As an adviser to one of the oil companies involved during the permit award phase (the “block offer”), I can confirm the students lost. Completely. The case was dismissed at every stage from the High Court through to the highest court in the land, a result that would typically attract a substantial costs award against the plaintiffs for wasting valuable court time and Crown legal resources. Yet, in this instance, the Crown chose not to seek costs, despite the financial burden on taxpayers and the economic consequences for the energy sector. The claim was that the Minister of Energy was required to consider climate in the permit award process. It is a wholly irrelevant question because the Minister did consider climate. She had received extensive briefings on climate issues, and this was acknowledged by the Supreme Court. The Court went further, noting that while climate change is a mandatory consideration at the block offer stage, it is not the sole or controlling factor in the decision-making process. In some ways this is an own goal against the students and climate activism. The Supreme Court has determined that other, more pressing issues, should be the Minister’s primary focus. Ministers Bishop and Jones and businesses involved in fast-track projects will welcome this determination from the Supreme Court. What the law requires is a balanced approach, weighing climate impacts with other controlling imperatives, such as energy security and economic prosperity.

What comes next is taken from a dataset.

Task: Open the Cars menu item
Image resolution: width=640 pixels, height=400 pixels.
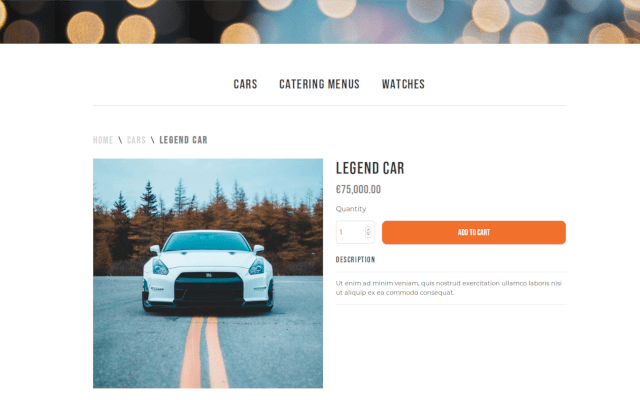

This case was less about the Minister’s decision and more about a manufactured plaintiff giving eager lawyers a test case. A group of law students formed an incorporated society for the sole purpose of litigation, led by James Shaw’s brother-in-law, Dr James Every-Palmer KC. He admitted to the Court of Appeal he was providing legal services “pro bono” i.e. for free. With the Crown declining to seek costs, the exercise became a risk-free political punt to undermine the former Government’s clear intent: to award onshore exploration permits despite climate change.
In the High Court, Dr Every-Palmer KC argued that climate change is an “existential threat” that must be inferred into the statutory scheme. This statement went unchallenged, even though the plaintiffs’ own expert witness acknowledged that climate change is not an existential threat to humanity—a point echoed by leading scientists but omitted from court submissions.

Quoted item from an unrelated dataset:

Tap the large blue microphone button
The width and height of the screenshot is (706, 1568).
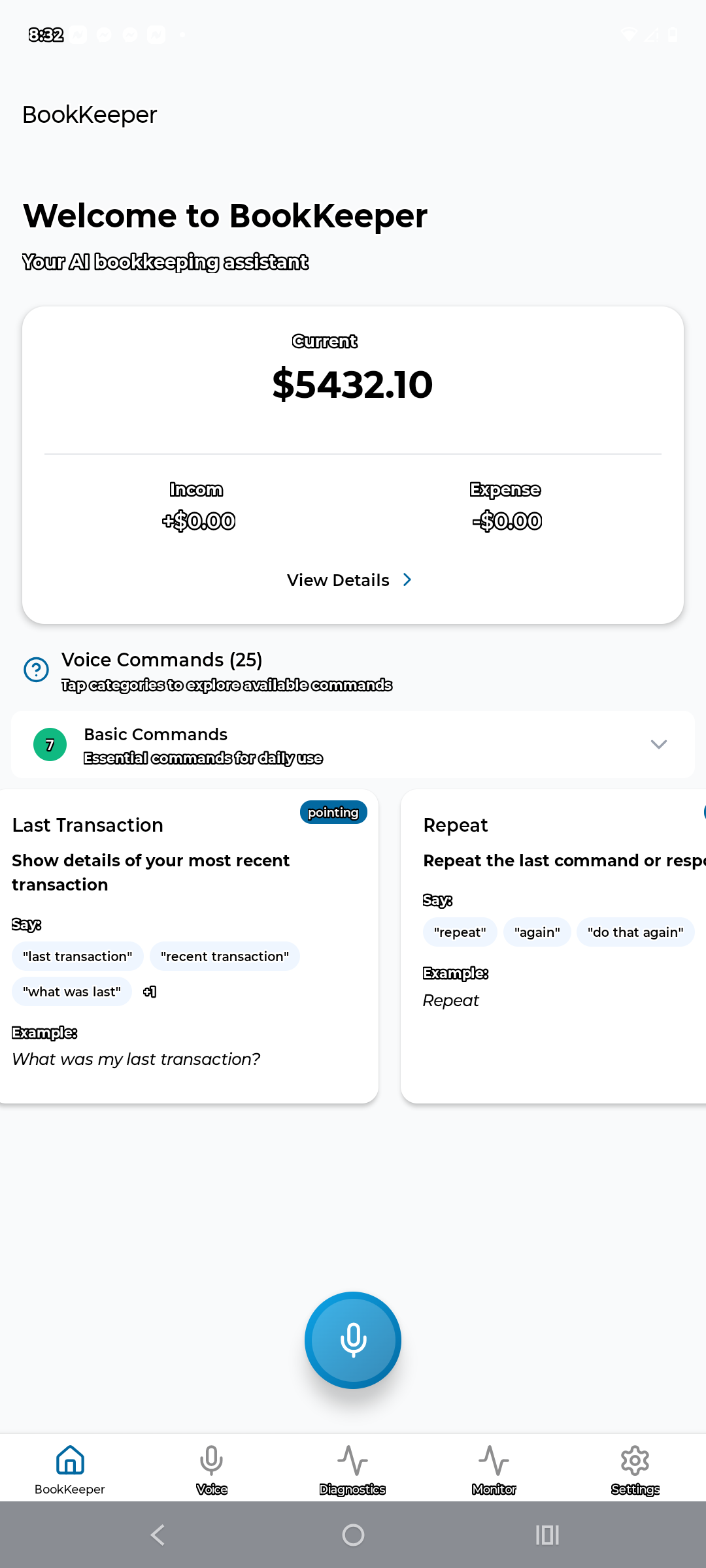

While some have framed the case as symbolic, its consequences are tangible. Two small oil and gas companies seeking to supply gas to Taranaki were caught in the crossfire. One planned to complete drilling by 2024. Had they been allowed to proceed, New Zealand could already be benefiting from additional domestic gas supply. Instead, the economic fallout from our gas shortage is visible in lost jobs, shuttered businesses, and rising electricity prices.
Despite the clear judicial rejection of the students’ arguments, the decision has largely been portrayed as a victory for climate activism. This is misleading. The Court’s decision was a rejection of a clever legal argument that never stacked up on the facts. Because the Crown approached the litigation with kid gloves—no costs, no challenge to the existential-threat narrative, no scrutiny of the manufactured plaintiff—the students walk away ready to fight Government policy in the courts another day.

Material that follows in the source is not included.